Now called Pheasant Hill Farm, the old Perretti Farms was once the home to many champion horses. At one time it was the largest horse farm in New Jersey, specializing in the breeding and racing of standardbred horses.
The farm is located on State Rd. 526, in the heart of New Jersey’s famed horse country in Cream Ridge and was founded in the late 1980s by noted automobile dealer and restauranteur, William J. Perretti. After the death of Perretti, all the horses were dispersed and the farm went on the market.
Superstars Muscles Yankee, Malabar Man, Presidential Ball, Matts Scooter, McArdle and Rocknroll Heaven were just some of the champion stallions that stood on the farm.
The offspring of these great sires have produced some of harness racing’s strongest lines.
On the property next to the main barn is an Olympic size indoor dressage arena where Hogan has installed her new clinic.
“We took the 13,000 sq. ft. indoor riding rink and converted that into a seamless examination area and surgical facility. I now have a stall space for 100 horses.”
Talking about her new purchase, Hogan lights up like a Christmas tree.
“There is no way to adequately describe how beautiful and thoughtfully planned out this farm is. You have to see it and experience it yourself to understand how very special it is.
“Mr. Perretti did everything first class when building it — whether it was the design and structure of the barns, the layout of the paddocks, or the extensive underground watering system. Whatever he did, he never cut a single corner here. Even the quality of every piece of material chosen — down to each screw used — is quite impressive.

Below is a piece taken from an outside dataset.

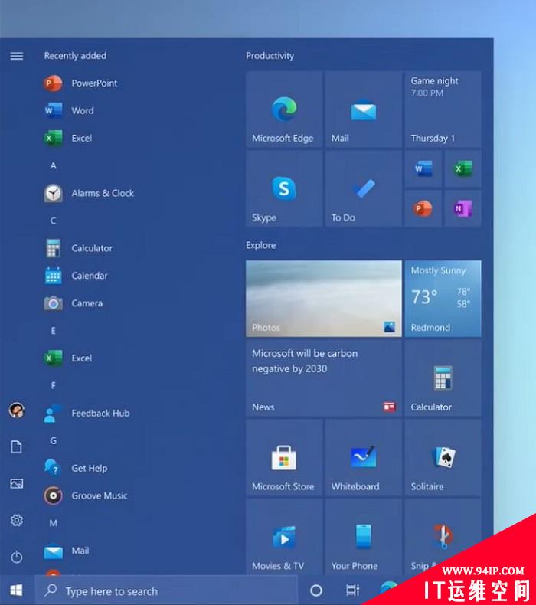
Task: Open Feedback Hub from the app list
Action: (100, 413)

“The beauty of the farm is just breathtaking. The feeling you get as you make your way down the long driveway and enter into the rolling hills of Kentucky is magical.

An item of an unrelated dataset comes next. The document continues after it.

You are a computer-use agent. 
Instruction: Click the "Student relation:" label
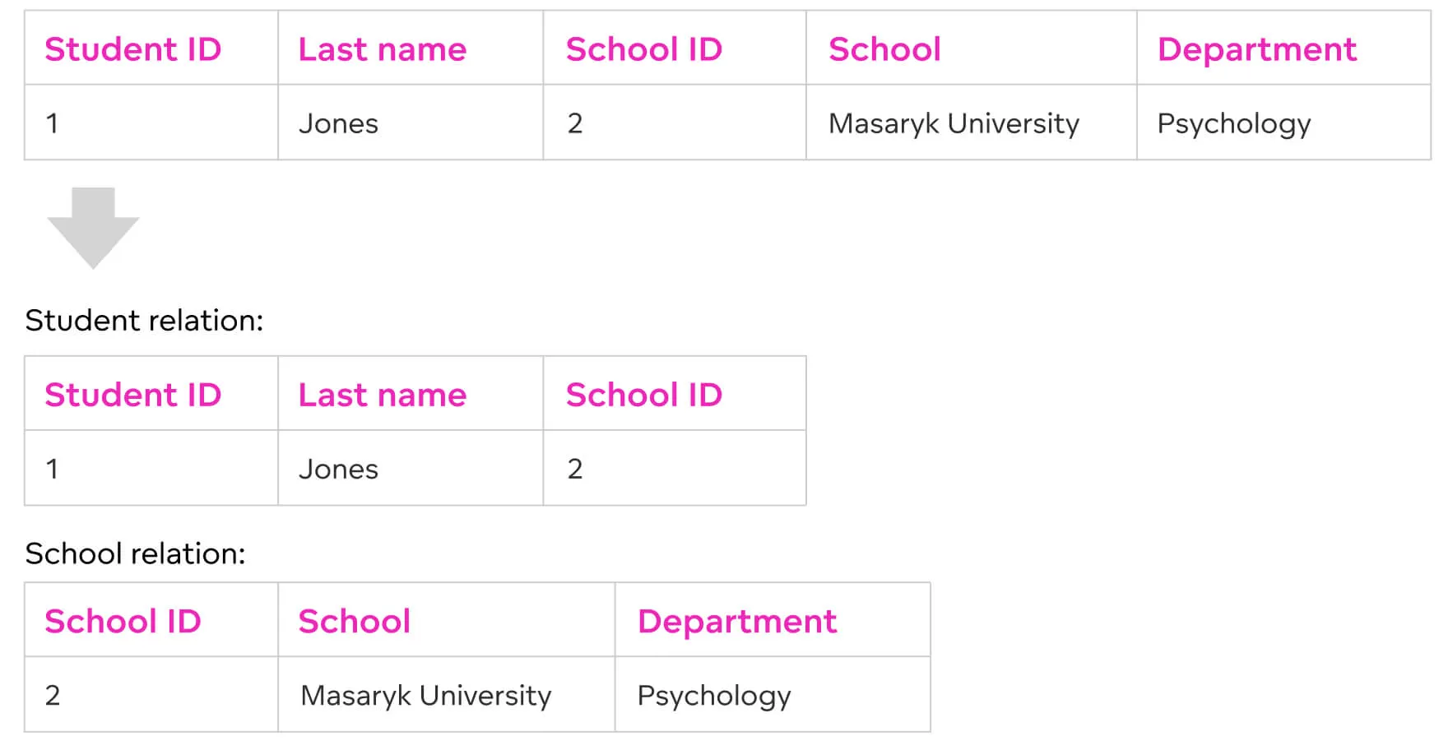point(144,320)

“The pastures are pristine. There are 12 miles of fencing and dense woods. We have large pastures for our own Standardbred broodmares and retired horses. There are 17 two to three-acre paddocks for client lay-ups and we are even growing some of our own hay on the front 40 acres.
“We have a real boutique business of providing surgical services to a large Thoroughbred racehorse population, and many of those horses stay for 60 to 90 days.
“Therefore, all our turnouts are a minimum of 30 days, and most stay for 60 to 90 days. We try to keep them fairly fit physical condition so that when they return to race training they are in excellent shape and can easily resume an athletic routine.
“The fields here range from a round pen, up to a three-acre sloping paddock, so the horses get plenty of exercise, and I think our clients are very pleased with what they get back.
“At the clinic we offer orthopedic surgery; soft tissue surgery, management of orthopedic infections, laser surgery, endoscopy, gastroscopy and more. Our post-operative rehabilitation program is tailored individually for each patient and we treat each patient with the best care with personalized diet and exercise program.”
Pheasant Hill Farm will undoubtedly carry on the history that began with Perretti Farms for our wonderful athletes who deserve the best care.
Hogan is also very much into rehabilitating and re-placing horses when their racing careers are over. She is certainly one of the sport’s biggest superstars and we are blessed to have her.